Talks


Talks I gave at various opportunities

Text Embedding and Representation - Classical & Modern Methods @ Harmonya & DataCaoch, 2023-2024 - A deep overview of how the issue of text representation in machine learning has been tackled with throughout the history of the field. These are unified slides for a series of 4 lectures I gave on the topic, encompassing both classical methods such as word2vec and modern SOTA methods like Sentence Transformers and LLM-based embeddings - covering every notable development in between these points. [Google Slides]

A short intro to Data Vis @ Business Aspects of Digital Experiments, 05.03.2024 - A guest lecture at the Business Aspects of Digitial Experiments B.A. course at Tel Aviv University Coller School of Business Management. [Google Slides]

Text Embedding and Representation - Part 2 @ DataCoach, 18.12.2023 - A deep overview of how the issue of text representation in machine learning has been tackled with throughout the history of the field. Part 2 continued the first part by covering various early attempts to use deep learning to solve the problem of learning good text representations, and concluding with Sentence Transformers and LLM-based embeddings. [Google Slides]

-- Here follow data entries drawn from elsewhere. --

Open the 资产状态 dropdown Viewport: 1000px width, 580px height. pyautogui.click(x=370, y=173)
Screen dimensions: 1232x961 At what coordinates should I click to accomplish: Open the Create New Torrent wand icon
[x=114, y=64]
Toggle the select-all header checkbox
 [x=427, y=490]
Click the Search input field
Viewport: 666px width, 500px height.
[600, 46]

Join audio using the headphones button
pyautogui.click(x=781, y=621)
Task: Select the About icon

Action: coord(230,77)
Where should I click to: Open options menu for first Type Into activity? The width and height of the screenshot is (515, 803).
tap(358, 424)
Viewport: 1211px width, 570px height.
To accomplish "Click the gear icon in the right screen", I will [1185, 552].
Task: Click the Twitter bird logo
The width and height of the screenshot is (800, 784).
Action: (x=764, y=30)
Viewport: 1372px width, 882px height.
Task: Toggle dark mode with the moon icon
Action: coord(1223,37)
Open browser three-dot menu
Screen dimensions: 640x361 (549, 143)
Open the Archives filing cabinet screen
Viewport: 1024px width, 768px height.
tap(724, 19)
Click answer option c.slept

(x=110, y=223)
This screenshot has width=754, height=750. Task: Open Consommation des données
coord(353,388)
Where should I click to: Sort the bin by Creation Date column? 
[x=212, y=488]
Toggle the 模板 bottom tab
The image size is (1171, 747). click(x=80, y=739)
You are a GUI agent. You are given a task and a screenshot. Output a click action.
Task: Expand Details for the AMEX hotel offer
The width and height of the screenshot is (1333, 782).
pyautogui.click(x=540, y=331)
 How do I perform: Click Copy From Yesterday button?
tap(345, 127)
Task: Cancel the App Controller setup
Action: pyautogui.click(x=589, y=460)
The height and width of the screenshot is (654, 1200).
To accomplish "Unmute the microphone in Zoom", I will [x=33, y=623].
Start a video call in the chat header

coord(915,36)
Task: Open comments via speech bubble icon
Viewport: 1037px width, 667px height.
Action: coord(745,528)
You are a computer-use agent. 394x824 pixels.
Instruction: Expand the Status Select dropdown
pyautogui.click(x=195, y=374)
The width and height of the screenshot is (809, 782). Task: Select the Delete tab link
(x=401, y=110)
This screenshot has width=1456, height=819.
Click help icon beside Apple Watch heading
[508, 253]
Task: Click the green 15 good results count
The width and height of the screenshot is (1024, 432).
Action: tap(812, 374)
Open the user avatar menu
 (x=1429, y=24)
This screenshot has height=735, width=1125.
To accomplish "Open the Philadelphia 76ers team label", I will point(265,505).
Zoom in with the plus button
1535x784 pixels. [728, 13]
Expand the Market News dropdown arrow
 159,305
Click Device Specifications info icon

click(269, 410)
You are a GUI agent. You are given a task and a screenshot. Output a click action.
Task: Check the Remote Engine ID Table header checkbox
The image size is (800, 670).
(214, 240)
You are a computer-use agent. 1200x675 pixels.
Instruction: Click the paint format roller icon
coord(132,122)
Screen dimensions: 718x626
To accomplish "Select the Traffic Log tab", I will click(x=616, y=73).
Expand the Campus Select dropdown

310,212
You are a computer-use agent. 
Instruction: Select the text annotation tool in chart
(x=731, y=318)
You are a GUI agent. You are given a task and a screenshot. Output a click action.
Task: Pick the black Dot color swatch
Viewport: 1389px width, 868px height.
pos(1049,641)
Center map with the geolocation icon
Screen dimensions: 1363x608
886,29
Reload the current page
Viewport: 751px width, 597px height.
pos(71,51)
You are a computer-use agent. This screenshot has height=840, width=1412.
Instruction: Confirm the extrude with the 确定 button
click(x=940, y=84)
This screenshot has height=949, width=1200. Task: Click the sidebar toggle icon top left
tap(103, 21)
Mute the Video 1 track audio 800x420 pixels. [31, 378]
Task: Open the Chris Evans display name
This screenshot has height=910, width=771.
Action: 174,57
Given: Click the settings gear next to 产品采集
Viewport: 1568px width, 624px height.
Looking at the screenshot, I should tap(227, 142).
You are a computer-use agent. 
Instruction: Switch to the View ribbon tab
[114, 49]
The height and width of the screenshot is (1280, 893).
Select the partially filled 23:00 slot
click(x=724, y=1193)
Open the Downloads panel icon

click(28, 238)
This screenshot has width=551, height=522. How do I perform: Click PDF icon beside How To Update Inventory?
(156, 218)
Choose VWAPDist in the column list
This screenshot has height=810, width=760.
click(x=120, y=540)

Text Embedding and Representation - Part 1 @ DataCoach, 11.12.2023 - A deep overview of how the issue of text representation in machine learning has been tackled with throughout the history of the field. Part 1 covered everything from bag-of-words up to document-level variations on Word2Vec, up until deep learning technique became prominent in learning text embeddings. [Google Slides]

What is MLOps? @ Harmonya, 6.09.2023 - A concise review of what types and categories of MLOps toosl are out there. [Google Slides]

Frameworks for data science projects: Workflows, def docs, playbooks & peer reviews @ DataNights DS Management #2, 21.06.2023- A few frameworks to handle data science project challenges. Given at the second cohort of our DataNights program on leading data science teams. [Google Slides]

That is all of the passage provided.